GM mustard launch deferred

Published: Saturday 30 November 2002

for those rallying against the entry of genetically modified (gm) mustard in India, there is good news. At least for the time being. After mulling over the issue of granting permission for cultivation of transgenic mustard in India for long, the Union government has now decided to postpone the approval.

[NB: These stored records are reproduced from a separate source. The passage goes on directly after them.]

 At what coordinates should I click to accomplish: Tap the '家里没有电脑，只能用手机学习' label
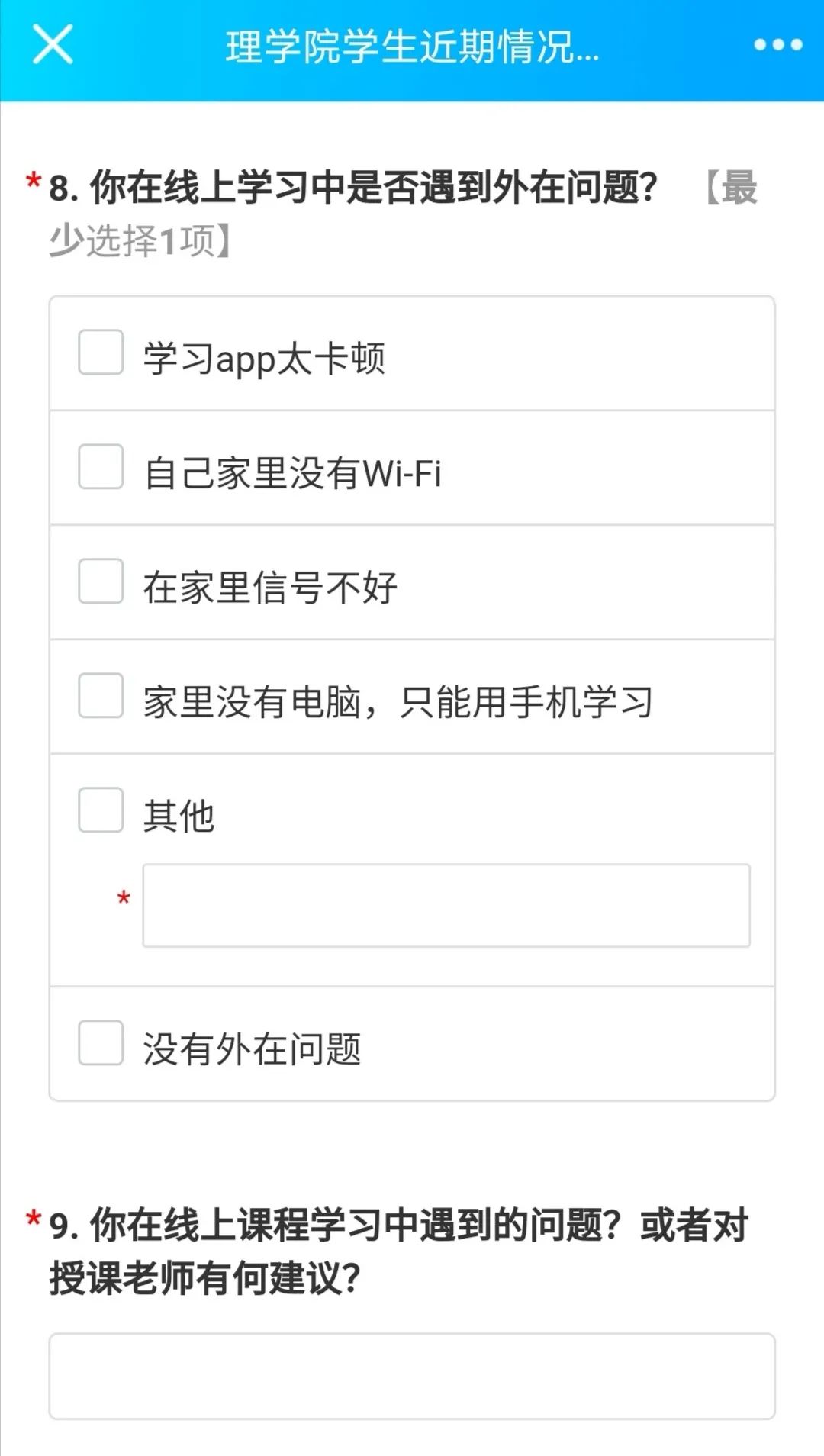pyautogui.click(x=398, y=702)
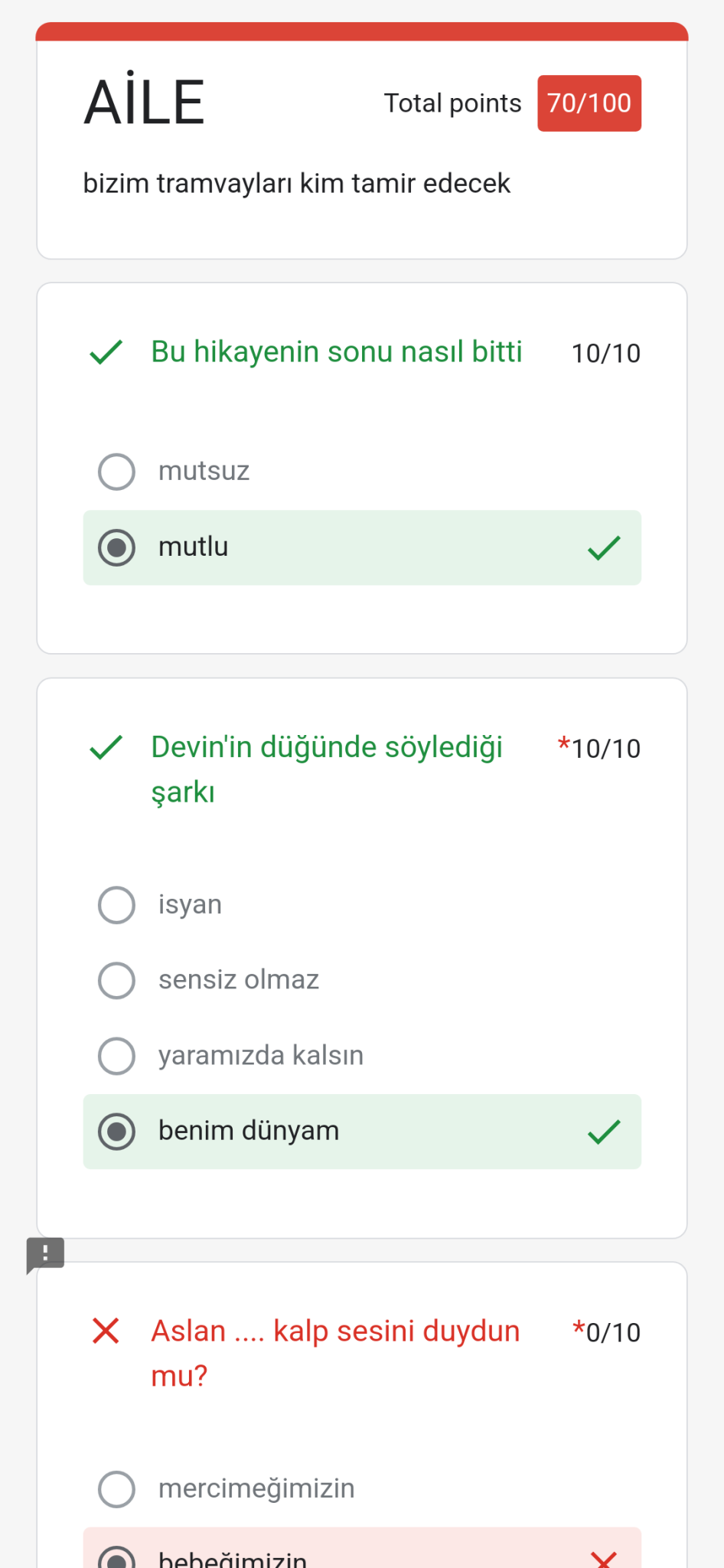Choose the 'isyan' radio option
Image resolution: width=724 pixels, height=1568 pixels.
pos(116,905)
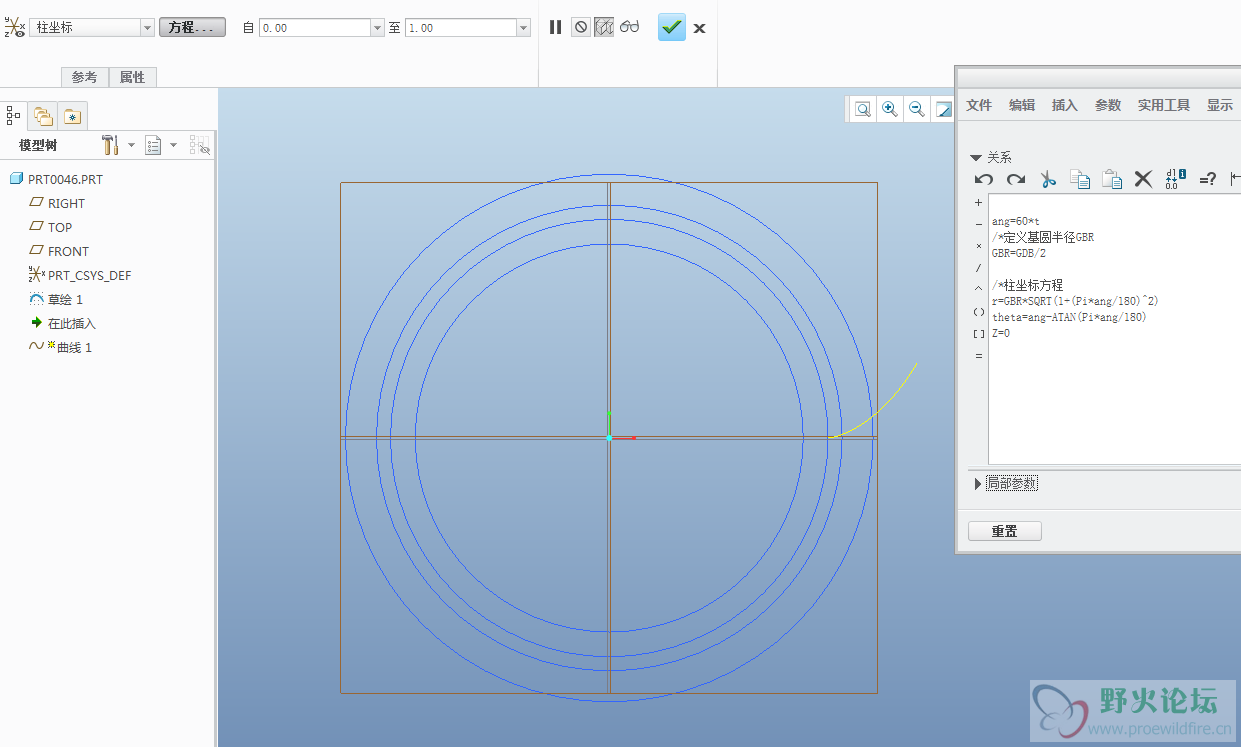
Task: Open the 柱坐标 coordinate type dropdown
Action: point(147,28)
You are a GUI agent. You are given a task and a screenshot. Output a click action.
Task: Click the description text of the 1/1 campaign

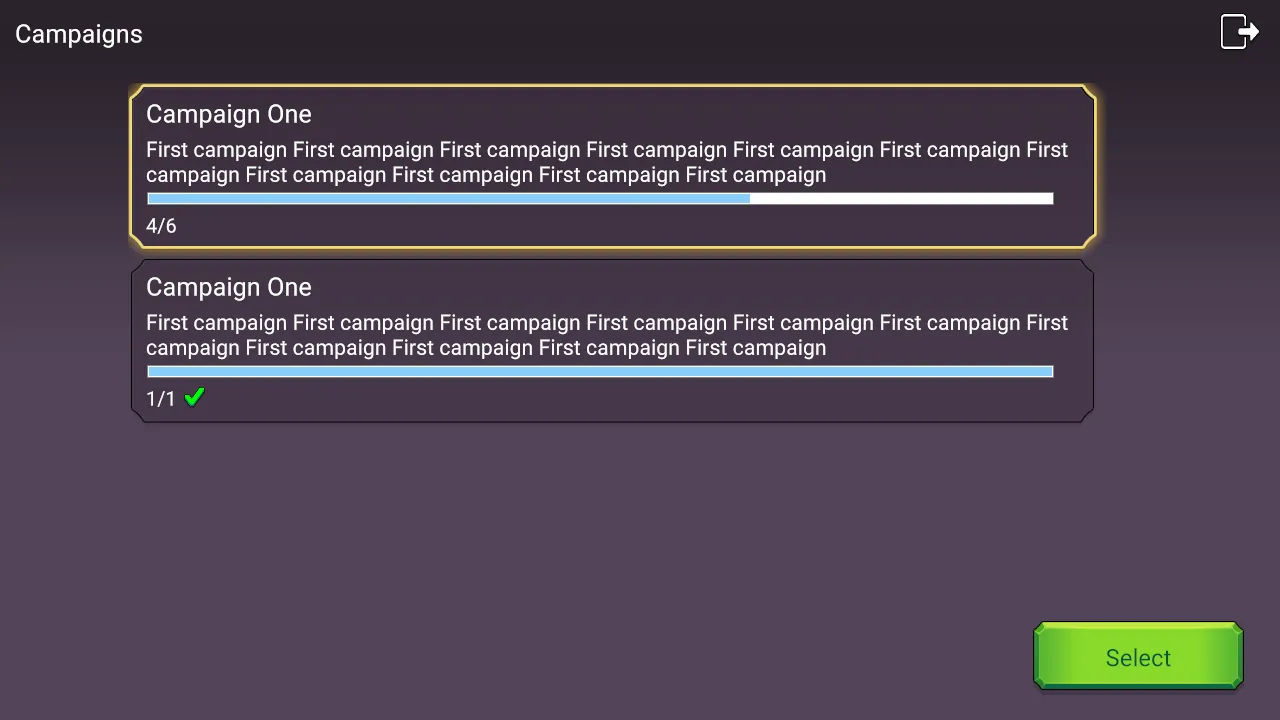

The inter-ministerial genetic engineering approval committee (geac), the nodal agency to clear all gm products in India decided to have "a good hard look" at the existing data before approval. The decision was taken at its 34 th meeting held in New Delhi. The data was furnished by Haryana-based ProAgro Seeds Company owned by multinational biotech giant Bayer Cropscience. ProAgro had applied for a licence to market its hybrid mustard, which it claims to have developed through genetic modification. After a three-and-a-half-hour marathon meeting, geac chairperson A M Gokhale revealed that the discussion about gm mustard remained inconclusive and might be taken up later. gm mustard is in the eye of a controversy ever since ProAgro applied for its commercial clearance. Questions have been raised about the possibility of damage to plant productivity and human health owing to the plant's unique reproductive biology. The recent move is similar to geac's bid to buy time before the launch of Bt (bacillus thuringiensis) cotton. "The delaying tactics are just to ward-off civil society pressure," says Devinder Sharma, chairperson, New Delhi-based Forum for Biotechnology and Food Security. However, ProAgro is hopeful of getting the go-ahead from geac soon. But till such time, the fate of the 'controversial' mustard in India remains uncertain.